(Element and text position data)
● ● ●

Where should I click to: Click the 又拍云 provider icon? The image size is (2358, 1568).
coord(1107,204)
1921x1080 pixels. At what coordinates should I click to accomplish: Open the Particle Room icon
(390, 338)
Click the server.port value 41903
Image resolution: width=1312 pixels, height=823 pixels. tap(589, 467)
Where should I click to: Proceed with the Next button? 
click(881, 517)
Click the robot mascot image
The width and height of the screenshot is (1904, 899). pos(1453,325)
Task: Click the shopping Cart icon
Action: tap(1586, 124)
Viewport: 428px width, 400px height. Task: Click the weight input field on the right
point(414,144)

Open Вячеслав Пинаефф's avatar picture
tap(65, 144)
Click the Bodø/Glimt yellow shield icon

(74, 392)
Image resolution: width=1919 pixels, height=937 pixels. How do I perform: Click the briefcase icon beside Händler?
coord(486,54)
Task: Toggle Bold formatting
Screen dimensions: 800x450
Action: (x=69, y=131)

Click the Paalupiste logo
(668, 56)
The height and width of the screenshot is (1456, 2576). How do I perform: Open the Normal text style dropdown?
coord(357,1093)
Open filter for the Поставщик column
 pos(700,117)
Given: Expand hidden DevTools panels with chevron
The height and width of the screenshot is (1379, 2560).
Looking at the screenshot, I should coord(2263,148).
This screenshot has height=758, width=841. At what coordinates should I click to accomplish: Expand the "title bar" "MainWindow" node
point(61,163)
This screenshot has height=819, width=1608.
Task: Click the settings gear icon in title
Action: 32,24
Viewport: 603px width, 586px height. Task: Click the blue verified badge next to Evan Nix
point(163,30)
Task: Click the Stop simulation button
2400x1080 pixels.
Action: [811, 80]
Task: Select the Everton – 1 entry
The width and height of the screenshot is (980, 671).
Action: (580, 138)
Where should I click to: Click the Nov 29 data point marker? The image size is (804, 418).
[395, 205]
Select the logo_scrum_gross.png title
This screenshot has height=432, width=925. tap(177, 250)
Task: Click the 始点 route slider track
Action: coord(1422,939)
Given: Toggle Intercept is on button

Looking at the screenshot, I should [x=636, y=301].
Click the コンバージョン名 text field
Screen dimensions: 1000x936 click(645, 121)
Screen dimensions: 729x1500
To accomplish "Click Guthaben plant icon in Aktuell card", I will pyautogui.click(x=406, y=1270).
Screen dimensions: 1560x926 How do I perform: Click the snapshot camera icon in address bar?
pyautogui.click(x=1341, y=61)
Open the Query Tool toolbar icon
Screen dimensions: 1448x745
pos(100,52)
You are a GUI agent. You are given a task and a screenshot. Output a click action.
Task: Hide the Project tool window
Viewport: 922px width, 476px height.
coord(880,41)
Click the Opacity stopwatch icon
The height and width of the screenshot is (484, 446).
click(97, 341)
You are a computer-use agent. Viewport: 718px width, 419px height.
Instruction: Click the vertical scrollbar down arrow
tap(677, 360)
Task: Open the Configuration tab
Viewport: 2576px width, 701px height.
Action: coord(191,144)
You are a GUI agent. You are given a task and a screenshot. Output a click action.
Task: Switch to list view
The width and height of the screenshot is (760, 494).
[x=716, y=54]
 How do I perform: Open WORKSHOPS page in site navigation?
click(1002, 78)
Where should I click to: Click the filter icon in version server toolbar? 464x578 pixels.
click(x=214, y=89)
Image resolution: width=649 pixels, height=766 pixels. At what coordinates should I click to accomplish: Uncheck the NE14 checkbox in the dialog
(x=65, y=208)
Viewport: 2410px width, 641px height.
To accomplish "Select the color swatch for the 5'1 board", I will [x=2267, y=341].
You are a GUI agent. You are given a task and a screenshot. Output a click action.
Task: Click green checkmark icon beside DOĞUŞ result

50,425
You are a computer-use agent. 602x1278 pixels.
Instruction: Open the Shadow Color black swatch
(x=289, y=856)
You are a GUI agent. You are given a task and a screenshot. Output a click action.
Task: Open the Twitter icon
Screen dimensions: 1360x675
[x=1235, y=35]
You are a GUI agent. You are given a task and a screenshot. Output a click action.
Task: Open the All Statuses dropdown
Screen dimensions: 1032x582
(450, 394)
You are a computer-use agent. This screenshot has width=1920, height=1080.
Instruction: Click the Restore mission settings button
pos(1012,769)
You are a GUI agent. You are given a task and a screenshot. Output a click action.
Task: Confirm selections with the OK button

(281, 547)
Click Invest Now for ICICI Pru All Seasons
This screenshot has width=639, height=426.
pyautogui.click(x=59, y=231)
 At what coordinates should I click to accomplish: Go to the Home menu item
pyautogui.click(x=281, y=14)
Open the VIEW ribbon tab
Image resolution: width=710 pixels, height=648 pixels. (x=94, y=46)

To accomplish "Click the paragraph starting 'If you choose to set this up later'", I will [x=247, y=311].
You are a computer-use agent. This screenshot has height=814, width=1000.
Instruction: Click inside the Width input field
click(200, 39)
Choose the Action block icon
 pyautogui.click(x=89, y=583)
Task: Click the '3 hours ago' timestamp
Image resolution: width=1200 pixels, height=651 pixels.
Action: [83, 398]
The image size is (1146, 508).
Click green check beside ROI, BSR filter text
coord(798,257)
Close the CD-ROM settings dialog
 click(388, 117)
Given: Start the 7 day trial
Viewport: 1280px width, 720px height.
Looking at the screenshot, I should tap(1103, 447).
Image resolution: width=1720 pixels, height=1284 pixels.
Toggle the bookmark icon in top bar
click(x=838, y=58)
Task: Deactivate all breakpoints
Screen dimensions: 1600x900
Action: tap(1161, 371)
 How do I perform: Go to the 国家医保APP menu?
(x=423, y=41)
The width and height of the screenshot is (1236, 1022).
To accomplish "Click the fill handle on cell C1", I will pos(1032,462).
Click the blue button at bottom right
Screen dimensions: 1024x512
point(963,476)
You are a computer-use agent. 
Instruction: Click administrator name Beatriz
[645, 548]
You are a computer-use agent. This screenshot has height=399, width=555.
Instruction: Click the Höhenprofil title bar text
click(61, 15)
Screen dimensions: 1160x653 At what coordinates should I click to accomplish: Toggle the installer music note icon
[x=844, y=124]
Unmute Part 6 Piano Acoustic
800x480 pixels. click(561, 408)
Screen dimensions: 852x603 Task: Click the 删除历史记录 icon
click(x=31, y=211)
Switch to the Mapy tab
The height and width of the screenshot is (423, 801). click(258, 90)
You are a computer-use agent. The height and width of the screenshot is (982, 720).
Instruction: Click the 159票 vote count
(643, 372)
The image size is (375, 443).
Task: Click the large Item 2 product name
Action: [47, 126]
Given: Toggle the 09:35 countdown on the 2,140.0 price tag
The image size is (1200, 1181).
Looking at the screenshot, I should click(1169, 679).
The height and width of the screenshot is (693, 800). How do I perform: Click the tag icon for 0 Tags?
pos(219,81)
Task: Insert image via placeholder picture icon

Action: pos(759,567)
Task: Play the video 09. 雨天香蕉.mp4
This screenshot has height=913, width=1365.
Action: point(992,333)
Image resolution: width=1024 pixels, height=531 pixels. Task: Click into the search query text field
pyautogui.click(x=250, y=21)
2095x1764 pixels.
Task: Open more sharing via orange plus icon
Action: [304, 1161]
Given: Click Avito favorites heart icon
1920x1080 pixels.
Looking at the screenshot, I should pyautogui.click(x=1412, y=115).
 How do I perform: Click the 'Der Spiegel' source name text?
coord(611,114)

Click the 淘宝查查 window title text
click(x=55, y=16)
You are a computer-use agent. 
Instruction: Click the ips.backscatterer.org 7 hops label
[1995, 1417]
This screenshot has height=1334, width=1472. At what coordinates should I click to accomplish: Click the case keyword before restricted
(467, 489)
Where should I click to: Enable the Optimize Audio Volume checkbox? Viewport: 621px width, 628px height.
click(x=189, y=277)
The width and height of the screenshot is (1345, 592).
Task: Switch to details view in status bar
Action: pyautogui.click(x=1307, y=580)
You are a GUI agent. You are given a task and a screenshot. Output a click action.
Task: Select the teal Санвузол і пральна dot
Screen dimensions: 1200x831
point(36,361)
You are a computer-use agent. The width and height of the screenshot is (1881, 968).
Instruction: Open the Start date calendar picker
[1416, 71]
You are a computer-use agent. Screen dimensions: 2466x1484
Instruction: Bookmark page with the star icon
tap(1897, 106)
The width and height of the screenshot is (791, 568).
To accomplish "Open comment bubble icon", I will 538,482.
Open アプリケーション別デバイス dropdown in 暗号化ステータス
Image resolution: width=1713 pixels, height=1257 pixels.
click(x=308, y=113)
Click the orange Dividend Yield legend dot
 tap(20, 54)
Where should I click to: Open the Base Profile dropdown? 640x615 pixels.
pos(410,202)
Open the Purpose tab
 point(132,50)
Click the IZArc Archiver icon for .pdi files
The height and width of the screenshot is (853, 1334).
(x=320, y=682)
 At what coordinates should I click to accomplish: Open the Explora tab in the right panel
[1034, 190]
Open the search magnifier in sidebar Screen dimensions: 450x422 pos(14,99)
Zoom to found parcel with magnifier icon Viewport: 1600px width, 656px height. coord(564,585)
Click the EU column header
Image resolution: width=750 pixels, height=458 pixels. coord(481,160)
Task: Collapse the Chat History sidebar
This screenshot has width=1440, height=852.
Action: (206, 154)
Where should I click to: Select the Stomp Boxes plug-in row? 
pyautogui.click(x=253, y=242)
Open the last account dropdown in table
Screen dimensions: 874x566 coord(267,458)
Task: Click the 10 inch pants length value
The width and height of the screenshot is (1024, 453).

● ● ●

§ **STATED TASK**
Report every line in the data above that contains the string "server", copying each one in full.

§ **THE RESULT**
Click the server.port value 41903
Where should I click to: Click the filter icon in version server toolbar? 464x578 pixels.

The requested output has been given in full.